→ **Consignes**
[1] Imprimez le passage du récit de navigation sur le Fleuve Rouge qui commence à "L'un d'eux, le" et se termine à "fil de l'eau.".
[2] Dans le récit de navigation sur le Fleuve Rouge, que promet le narrateur à chacun des deux pagayeurs ?
[3] Poursuivez le récit de navigation sur le Fleuve Rouge en reprenant juste après sa dernière phrase.

→ **Extrait fourni**
Wanadoo, le 15 Novembre1998

Navigation sur un panier du Fleuve Rouge à la recherche d'un appui artillerie en Octobre 1885
Mis à jour le 22/08/2023

Dans les années 1930, un écrivain et journaliste avait demandé aux principaux grands chefs de la 1ère guerre mondiale de lui raconter en quelques mots un de leurs meilleurs souvenirs. Pratiquement tous se souvinrent d'un moment intense vécu lorsqu'ils étaient lieutenant.

Etat-Major 1ère division à Hanoï: en 1885: Lt. d'Espèrey au centre

L'un d'eux, le Maréchal Franchet d'Espèrey, raconte ce qui lui est arrivé au Tonkin en Octobre 1885 alors qu'il était en opération contre les pirates chinois du "Bo-Giap" sur le Fleuve Rouge.

"Pas de temps à perdre. Tous les paniers vont être tirés au sec et dirigés sans retard sur la pagode par les soins diligents des officiers du train - toujours prêts à toutes les besognes - puis il me faut songer a gagner le "Henri Rivïère".

La canonnière est en amont, mais où ?

A 1.500 mètres, à 2 kilomètres ou plus, on ne sait, la rapidité du courant ayant fait dériver, lors de notre traversée, nos jonques, portières et chalands.

La nuit est obscure, le fleuve large et rapide, car les pluies d'automne ont commencé; la crue des jours derniers rend la navigation dangereuse à cause des arbres déracinés qui descendent au fil de l'eau.

Pour joindre rapidement le commandant Baudens, le seul moyen est un des légers esquifs que nous appelons paniers : faits de lames de bambous entrelacés et plus ou moins imperméabilisées par une couche de laque, leur stabilité est des plus précaires. Il faut en prendre un et confier ma fortune à l'adresse de deux pagayeurs. L'officier du train commandant le dépôt des coolies m'enfournit deux sur leur apparence vigoureuse. Le mauvais interprête de l'ambulance leur explique de son mieux ce qu'on attend d'eux. Je leur promets à chacun deux piastres s'ils me ramênent à bon port et "en route à la grâce de Dieu".

Pour utiliser le contre-courant, nous serrons de près la rive; les branches des grands ficus sous lesquels nous naviguons ajoutent encore à I'obscurité du ciel couvert de nuages. Que le temps me paraît long ! Pas de point de repère: je sais seulement que la canonnière doit être environ à 2 kilomètres au plus en amont.

Je me vois à la merci de mes deux rameurs dont j'ignore tout, langue, origine, sentiments, deux inconnus d'un pays hostile, amenés par force à notre service. A peine couverts de légères cotonnades, pieds nus, nageant comme des poissons, rien ne leur est plus facile que de chavirer la frêle embarcation qui nous porte et, gagnant la rive, de disparaitre dans le maquis. Pour moi, si je tombe à l'eau, mon sort est clair, empêtré par mes souliers, mes guêtres, ma jumelle, mon revolver, ma sabretache. Heureusement que j'ai le ventre vide, je serai sûrement noyé mais du moins je n'aurai paa de congestion : c'est toujours une consolation.

→ **Données fournies**
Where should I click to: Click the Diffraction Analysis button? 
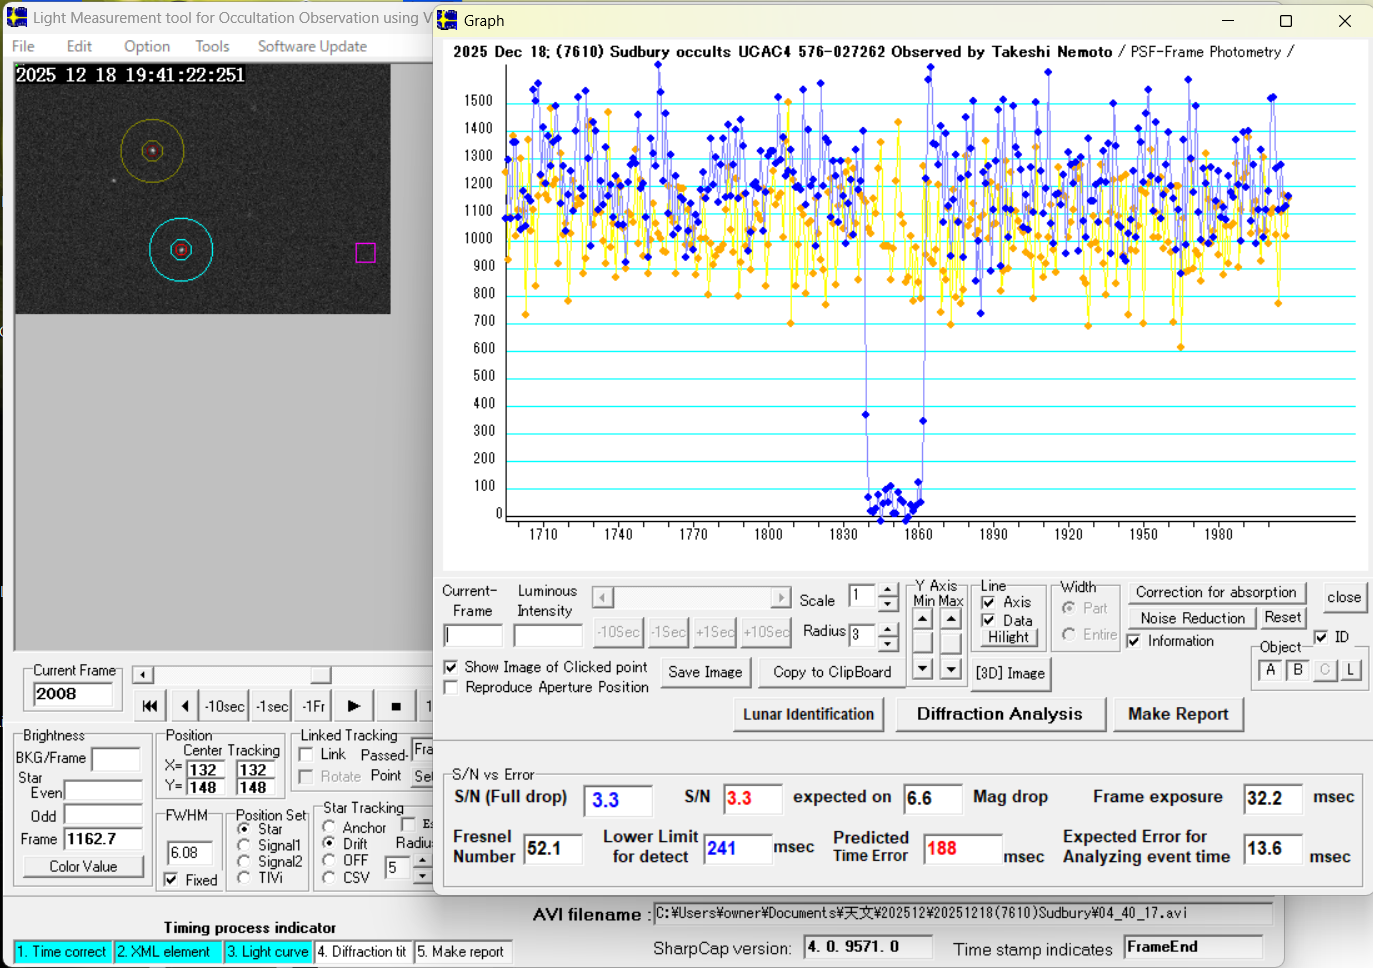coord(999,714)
* * *
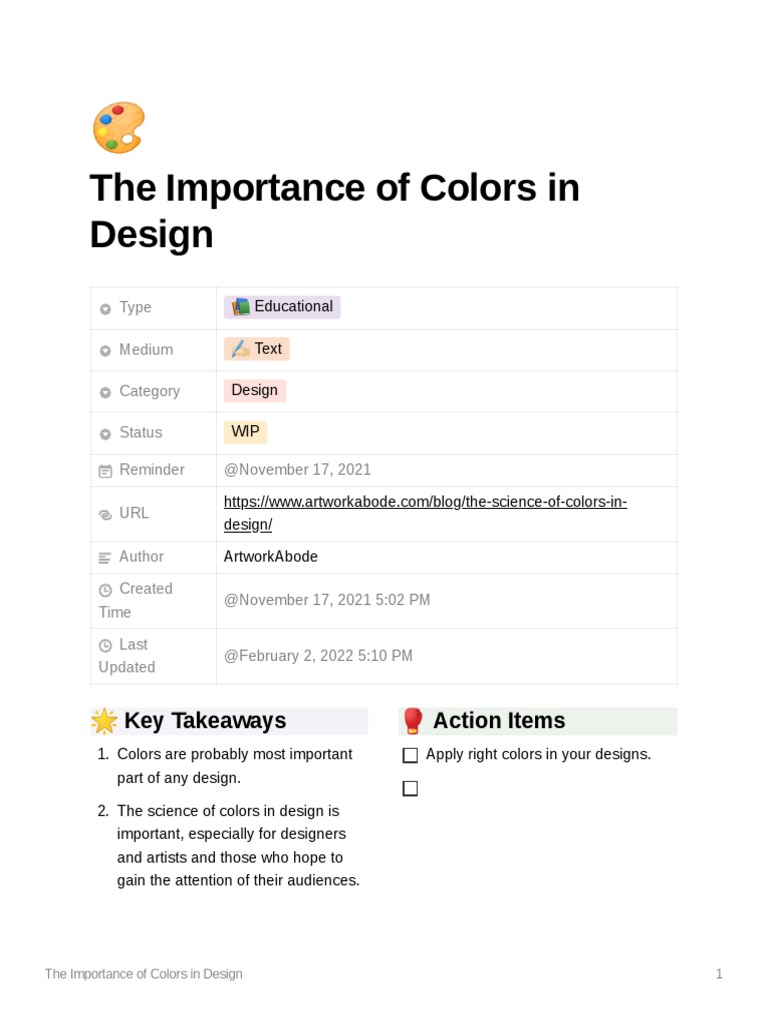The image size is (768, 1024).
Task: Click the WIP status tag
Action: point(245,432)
==
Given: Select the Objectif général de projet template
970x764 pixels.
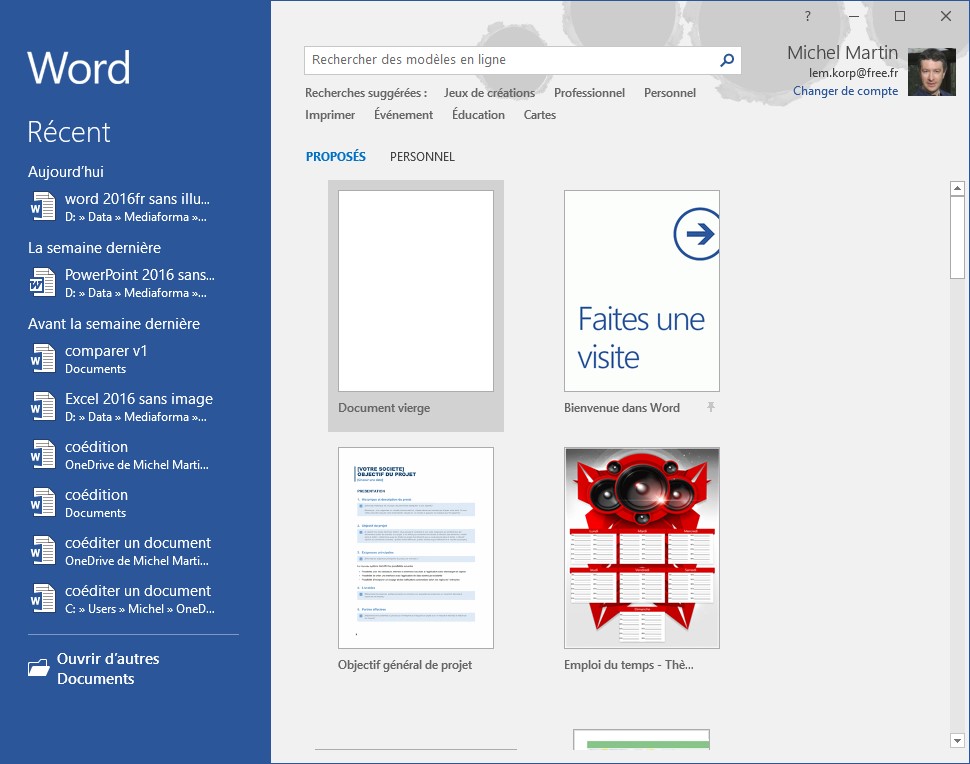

→ **Réponses par consigne**
[1]
L'un d'eux, le Maréchal Franchet d'Espèrey, raconte ce qui lui est arrivé au Tonkin en Octobre 1885 alors qu'il était en opération contre les pirates chinois du "Bo-Giap" sur le Fleuve Rouge.

"Pas de temps à perdre. Tous les paniers vont être tirés au sec et dirigés sans retard sur la pagode par les soins diligents des officiers du train - toujours prêts à toutes les besognes - puis il me faut songer a gagner le "Henri Rivïère".

La canonnière est en amont, mais où ?

A 1.500 mètres, à 2 kilomètres ou plus, on ne sait, la rapidité du courant ayant fait dériver, lors de notre traversée, nos jonques, portières et chalands.

La nuit est obscure, le fleuve large et rapide, car les pluies d'automne ont commencé; la crue des jours derniers rend la navigation dangereuse à cause des arbres déracinés qui descendent au fil de l'eau.

[2] Il leur promet à chacun deux piastres s'ils le ramènent à bon port.

[3]
Le temps passe. Les branches basses des arbres frôlent notre canot. Je rumine sur la situation; l'exemple d'Hoa-Moc, où notre 3e bataillon a tant souffert, nous prouve I'insuffîsance de nos pièces de montagne contre les ouvrages chinois. Malgré le dévouement de nos artilleurs de campagne, récemment arrivés de France, il leur est impossible d'amener à temps leurs pièces en position, car il leur faudrait aménager un chemin de 5 à 6 kilomètres et I'attaque doit commencer demain au lever du jour. La canonniére seule peut arriver en temps utile.

J'espère toujours apercevoir de loin les feux de position du bateau que je cherche où ceux de son camarade, le "Révolver" échoué à ses côtés. Mes sampagniers ont-ils bien compris ? Impossible de leur parler. Je crains parfois que la voûte épaisse formée par les branches qui me cachent le fleuve par moments ne m'ai fait dépasser le but. La nuit est obscure. Que cache cette épaisse frondaison que nous longeons de si près ? Des chinois débarqués y sont peut-être aux aguets. Le moindre bruit de la forêt devient suspect.

Il faut aussi éviter tout mouvement brusque, tout déplacement inutile, car rien n'est plus instable que ces paniers.

Tout à coup un appel sonore accompagné par le crissement d'une culasse mobile manoeuvrée frébilement, et voilà que tout près surgit dans l'ombre la masse de la canonnière, basse sur l'eau, cachée jusque là par les branches et les coudes du fleuve.

Je me fais connaitre.

Il faut maintenat accoster sans accroc avec ce diable de courant. mais, comme tous leurs congénères, mes rameurs tonkinois sont très intelligents et très habile canotiers: l'abordage se fait en douceur et je monte à bord.

Je regarde ma montre. J'ai mis à peine trois quarts d'heure qui m'ont paru un siècle.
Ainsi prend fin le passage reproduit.